Scientific classification
- Kingdom: Animalia
- Phylum: Chordata
- Class: Amphibia
- Order: Urodela
- Family: Plethodontidae
- Genus: Desmognathus
- Species: D. abditus
- Binomial name: Desmognathus abditus Anderson and Tilley, 2003

= Cumberland dusky salamander =

- Authority: Anderson and Tilley, 2003
- Conservation status: NT

Species of amphibian

The Cumberland dusky salamander (Desmognathus abditus) is a species of salamander in the family of lungless salamanders, Plethodontidae. It is endemic to the United States. Its natural habitats are temperate forests and rivers. This species is threatened by habitat loss.

==Distribution and habitat==
This species was first described by Anderson and Tilley in 2003 and little information is known about it. Prior to that time the Allegheny Mountain dusky salamander (Desmognathus ochrophaeus) had been thought to be a single species but studies using nucleic acid sequencing and agar gel electrophoresis have since shown it to be a species complex. The Cumberland dusky salamander is one of five members of this complex and has been found at several sites in Tennessee on the Cumberland Plateau. The most northerly of these is near Wartburg in Morgan County and the most southerly is on the southern side of the Cumberland Plateau near Tracy City in Grundy County. All known specimens have been found under rocks in streams or within a metre (yard) of flowing water and a favoured location is moss-covered rocks behind cascades.

==Ecology==
Several other species of salamander occupy the same range as the Cumberland dusky salamander and it is believed to hybridize with the Allegheny Mountain dusky salamander (Desmognathus ochrophaeus) and the Ocoee Salamander (Desmognathus ocoee).

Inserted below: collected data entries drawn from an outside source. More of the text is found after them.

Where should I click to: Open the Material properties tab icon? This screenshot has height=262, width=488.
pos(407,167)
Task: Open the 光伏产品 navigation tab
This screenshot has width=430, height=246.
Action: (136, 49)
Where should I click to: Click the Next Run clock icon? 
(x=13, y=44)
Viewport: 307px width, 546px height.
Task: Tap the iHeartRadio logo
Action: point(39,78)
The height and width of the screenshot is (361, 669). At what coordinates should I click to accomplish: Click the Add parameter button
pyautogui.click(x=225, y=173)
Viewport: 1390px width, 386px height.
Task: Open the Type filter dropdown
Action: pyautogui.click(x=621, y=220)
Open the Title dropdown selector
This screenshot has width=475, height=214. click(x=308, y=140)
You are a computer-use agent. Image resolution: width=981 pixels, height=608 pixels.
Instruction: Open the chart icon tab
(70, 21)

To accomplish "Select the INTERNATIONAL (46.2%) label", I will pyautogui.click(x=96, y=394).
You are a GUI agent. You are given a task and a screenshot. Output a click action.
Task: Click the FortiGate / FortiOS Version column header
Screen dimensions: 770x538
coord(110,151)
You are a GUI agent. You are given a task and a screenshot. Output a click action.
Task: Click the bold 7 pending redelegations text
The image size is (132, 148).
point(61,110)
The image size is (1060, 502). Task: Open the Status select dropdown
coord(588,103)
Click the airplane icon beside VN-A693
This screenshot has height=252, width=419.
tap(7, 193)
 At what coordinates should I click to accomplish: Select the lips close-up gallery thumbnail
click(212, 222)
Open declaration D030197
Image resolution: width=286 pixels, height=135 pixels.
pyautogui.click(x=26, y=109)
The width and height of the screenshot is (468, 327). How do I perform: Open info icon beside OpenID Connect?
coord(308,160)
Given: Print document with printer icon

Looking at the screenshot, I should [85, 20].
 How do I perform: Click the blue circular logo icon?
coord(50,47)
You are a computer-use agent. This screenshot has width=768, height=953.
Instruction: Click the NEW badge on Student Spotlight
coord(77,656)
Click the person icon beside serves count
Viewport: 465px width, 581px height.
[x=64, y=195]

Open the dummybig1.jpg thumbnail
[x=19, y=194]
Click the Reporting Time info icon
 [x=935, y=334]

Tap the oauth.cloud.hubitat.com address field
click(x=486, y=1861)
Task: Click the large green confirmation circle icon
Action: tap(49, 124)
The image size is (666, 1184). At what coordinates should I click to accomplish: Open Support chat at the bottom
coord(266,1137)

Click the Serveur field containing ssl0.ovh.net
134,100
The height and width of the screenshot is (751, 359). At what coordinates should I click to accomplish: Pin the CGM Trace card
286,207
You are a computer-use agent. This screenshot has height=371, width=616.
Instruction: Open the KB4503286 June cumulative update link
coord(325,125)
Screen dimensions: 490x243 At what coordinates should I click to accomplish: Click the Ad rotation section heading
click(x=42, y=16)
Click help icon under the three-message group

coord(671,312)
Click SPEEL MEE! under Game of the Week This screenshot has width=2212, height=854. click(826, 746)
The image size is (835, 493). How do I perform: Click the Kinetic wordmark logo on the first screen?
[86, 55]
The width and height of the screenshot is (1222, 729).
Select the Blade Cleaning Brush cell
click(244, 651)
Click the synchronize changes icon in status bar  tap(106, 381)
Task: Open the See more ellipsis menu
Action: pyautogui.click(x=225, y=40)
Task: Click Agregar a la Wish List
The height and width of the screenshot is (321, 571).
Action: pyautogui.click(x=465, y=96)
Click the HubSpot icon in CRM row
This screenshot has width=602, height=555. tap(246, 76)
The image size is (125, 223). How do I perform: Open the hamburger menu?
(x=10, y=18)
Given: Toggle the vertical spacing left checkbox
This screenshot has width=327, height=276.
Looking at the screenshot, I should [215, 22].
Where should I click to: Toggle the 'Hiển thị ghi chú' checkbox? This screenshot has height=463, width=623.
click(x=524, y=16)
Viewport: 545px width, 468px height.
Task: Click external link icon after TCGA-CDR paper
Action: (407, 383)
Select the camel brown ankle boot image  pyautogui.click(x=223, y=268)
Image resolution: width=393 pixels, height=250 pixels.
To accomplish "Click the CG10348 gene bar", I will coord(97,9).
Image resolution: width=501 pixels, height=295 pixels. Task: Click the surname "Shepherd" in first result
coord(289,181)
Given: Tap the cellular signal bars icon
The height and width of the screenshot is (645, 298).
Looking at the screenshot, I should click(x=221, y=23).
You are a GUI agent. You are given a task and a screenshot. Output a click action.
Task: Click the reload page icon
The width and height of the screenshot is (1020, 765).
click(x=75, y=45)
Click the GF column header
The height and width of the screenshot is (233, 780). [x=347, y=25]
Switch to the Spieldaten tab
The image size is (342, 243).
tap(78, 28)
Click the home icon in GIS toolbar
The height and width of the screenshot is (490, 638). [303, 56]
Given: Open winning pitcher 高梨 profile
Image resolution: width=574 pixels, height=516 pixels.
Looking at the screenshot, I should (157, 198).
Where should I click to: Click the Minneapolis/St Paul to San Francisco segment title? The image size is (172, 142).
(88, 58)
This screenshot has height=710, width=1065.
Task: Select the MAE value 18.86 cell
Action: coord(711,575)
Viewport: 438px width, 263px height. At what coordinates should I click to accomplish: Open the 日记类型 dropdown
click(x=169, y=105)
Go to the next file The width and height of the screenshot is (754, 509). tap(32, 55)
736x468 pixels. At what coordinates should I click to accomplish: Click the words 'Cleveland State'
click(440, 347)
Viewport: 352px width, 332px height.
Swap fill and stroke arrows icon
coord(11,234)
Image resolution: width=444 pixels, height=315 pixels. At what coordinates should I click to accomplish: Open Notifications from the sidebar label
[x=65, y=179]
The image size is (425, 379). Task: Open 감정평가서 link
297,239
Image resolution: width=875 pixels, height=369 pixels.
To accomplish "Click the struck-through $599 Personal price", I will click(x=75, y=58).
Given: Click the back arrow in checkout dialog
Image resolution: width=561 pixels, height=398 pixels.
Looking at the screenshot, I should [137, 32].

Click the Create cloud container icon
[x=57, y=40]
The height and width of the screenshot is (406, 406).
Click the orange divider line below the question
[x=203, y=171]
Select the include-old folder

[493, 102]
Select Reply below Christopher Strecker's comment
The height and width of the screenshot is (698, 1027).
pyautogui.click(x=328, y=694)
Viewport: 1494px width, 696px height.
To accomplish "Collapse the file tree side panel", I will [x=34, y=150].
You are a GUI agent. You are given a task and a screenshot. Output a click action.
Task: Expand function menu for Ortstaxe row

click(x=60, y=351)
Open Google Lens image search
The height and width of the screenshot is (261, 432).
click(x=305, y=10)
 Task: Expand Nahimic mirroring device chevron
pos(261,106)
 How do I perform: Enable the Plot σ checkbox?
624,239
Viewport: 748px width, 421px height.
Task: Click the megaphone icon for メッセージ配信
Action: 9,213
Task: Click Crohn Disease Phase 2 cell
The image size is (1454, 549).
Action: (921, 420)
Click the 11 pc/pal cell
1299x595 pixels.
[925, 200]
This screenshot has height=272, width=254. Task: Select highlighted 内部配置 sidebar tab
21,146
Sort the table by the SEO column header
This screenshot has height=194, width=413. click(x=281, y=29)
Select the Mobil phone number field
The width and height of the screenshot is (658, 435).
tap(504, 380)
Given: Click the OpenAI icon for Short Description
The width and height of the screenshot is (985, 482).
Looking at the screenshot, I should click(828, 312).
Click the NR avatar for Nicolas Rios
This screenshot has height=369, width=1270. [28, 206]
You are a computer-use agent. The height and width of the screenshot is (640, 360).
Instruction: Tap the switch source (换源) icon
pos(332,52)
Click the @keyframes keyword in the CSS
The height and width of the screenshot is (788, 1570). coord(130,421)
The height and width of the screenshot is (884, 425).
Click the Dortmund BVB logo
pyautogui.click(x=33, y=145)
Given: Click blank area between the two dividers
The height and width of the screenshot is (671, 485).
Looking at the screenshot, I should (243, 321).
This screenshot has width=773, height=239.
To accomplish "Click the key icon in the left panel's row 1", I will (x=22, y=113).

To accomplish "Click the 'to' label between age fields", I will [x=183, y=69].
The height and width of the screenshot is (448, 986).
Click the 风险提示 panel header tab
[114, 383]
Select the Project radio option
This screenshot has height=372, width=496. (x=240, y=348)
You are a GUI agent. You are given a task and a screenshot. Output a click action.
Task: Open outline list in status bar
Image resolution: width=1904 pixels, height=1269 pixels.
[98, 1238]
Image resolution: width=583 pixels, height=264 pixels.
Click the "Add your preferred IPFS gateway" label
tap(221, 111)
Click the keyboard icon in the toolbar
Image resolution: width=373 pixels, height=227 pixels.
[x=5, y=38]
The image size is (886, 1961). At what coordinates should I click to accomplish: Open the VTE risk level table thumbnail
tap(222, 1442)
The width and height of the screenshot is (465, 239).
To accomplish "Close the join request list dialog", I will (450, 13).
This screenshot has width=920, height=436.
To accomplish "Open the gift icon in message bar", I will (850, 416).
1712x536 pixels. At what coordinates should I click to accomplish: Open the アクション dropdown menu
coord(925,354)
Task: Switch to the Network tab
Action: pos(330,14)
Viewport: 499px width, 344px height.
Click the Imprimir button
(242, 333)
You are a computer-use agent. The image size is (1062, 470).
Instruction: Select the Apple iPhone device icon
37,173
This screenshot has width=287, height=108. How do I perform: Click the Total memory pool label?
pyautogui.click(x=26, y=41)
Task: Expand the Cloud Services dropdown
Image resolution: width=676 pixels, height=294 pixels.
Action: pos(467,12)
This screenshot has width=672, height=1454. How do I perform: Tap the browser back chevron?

It is likely that the Cumberland dusky salamander feeds on small invertebrates found in leaf litter. It may itself be eaten by small mammals, birds and snakes and perhaps by other larger salamanders in the genus Desmognathus.

==Status==
The Cumberland dusky salamander is listed as "near threatened" in the IUCN Red List of Threatened Species. The exact size of the population is unknown but the species is restricted to a single tract of land in Tennessee and its natural habitat is threatened by the building of retirement and vacation homes. Its status is made more secure by the fact that it occurs in two protected areas, the Frozen Head State Park and the Obed River area which is designated as a "National Wild and Scenic River".